*YOUR TASK*: Find the line containing "[Lakókocsik Lakókocsik] (36, 332)" in the records below. Copy exactly that line and each one after it, ending at the line containing "Fotky (62, 49)", and nothing more.

*INFORMATION SHOWN*:
**********

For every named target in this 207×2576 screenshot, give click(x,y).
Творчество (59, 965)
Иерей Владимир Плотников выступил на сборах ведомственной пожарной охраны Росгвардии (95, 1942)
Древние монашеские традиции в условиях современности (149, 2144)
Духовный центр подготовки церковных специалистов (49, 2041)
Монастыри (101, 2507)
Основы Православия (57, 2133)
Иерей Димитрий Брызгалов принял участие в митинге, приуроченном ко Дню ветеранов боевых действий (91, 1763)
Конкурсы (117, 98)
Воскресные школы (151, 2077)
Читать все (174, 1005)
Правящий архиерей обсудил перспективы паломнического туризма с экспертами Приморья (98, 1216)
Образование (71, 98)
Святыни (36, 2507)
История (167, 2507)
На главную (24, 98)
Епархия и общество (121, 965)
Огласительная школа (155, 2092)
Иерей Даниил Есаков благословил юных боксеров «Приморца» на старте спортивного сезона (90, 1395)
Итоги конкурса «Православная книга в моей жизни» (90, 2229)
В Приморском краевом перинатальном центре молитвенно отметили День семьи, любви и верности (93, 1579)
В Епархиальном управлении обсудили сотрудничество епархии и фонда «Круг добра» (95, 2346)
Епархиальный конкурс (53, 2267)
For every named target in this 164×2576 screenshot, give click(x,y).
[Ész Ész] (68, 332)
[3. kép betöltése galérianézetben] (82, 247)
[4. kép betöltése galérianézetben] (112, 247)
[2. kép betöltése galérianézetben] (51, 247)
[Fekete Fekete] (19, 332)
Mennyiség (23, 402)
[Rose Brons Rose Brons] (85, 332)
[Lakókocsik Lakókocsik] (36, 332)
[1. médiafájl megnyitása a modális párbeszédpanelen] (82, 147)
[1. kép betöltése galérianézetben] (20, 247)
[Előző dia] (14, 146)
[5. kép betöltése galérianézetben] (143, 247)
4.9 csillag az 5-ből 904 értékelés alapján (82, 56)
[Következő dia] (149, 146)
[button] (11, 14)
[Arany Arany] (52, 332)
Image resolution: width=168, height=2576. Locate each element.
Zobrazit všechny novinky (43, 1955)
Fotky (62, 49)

**********

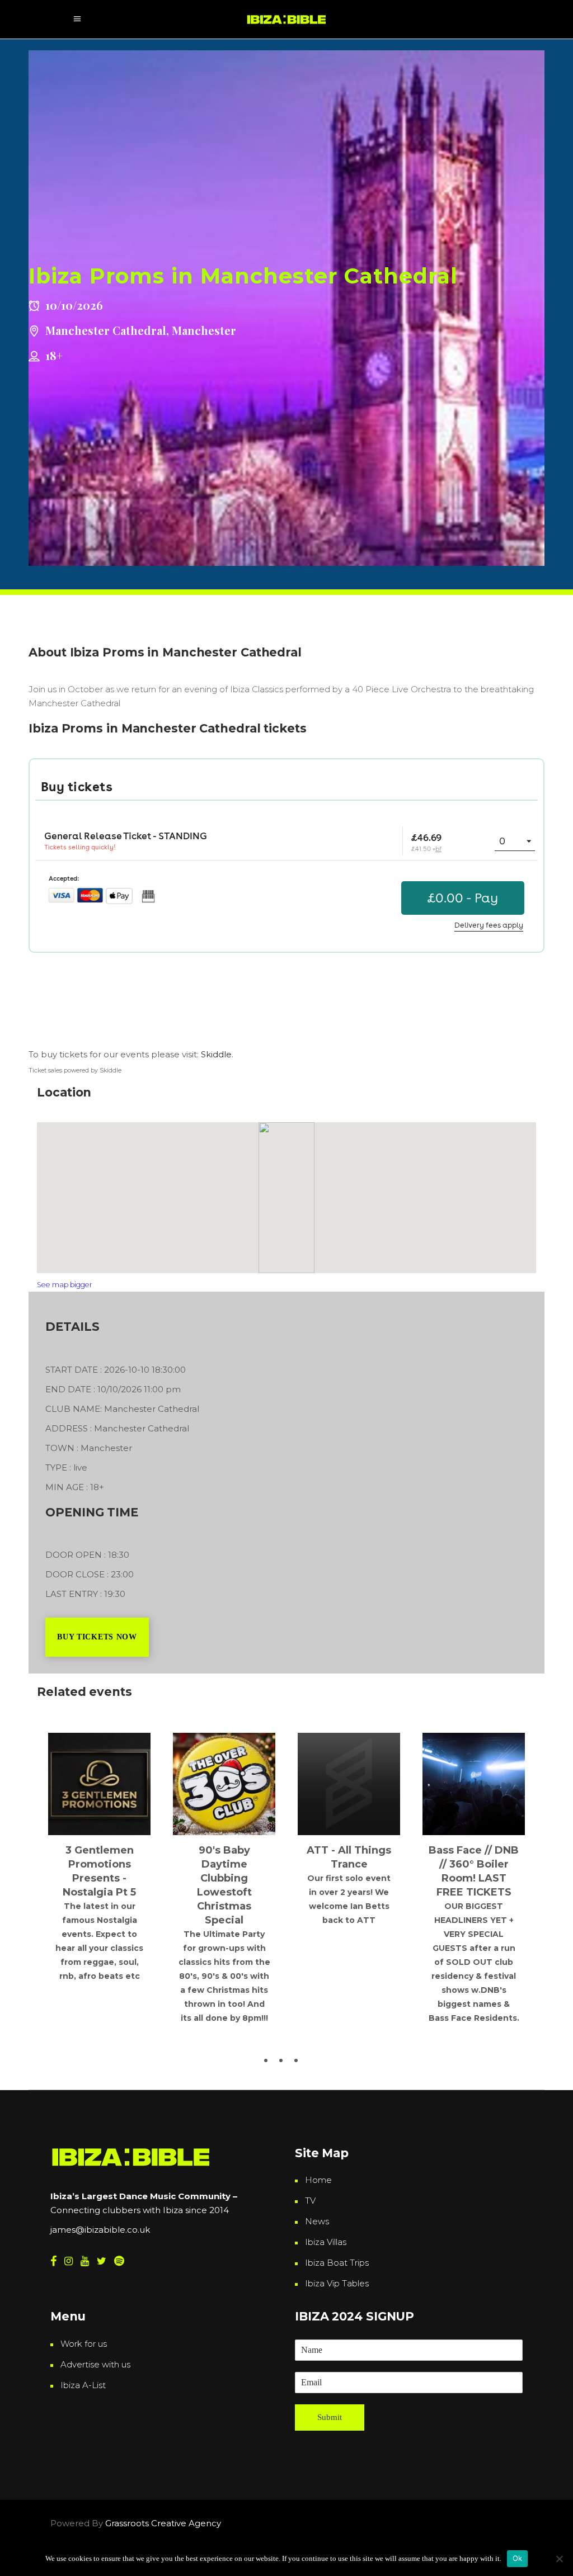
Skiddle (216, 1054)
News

**********

*YOUR RESPONSE*:
[Lakókocsik Lakókocsik] (36, 332)
[1. médiafájl megnyitása a modális párbeszédpanelen] (82, 147)
[1. kép betöltése galérianézetben] (20, 247)
[Előző dia] (14, 146)
[5. kép betöltése galérianézetben] (143, 247)
4.9 csillag az 5-ből 904 értékelés alapján (82, 56)
[Következő dia] (149, 146)
[button] (11, 14)
[Arany Arany] (52, 332)
Image resolution: width=168, height=2576. Locate each element.
Zobrazit všechny novinky (43, 1955)
Fotky (62, 49)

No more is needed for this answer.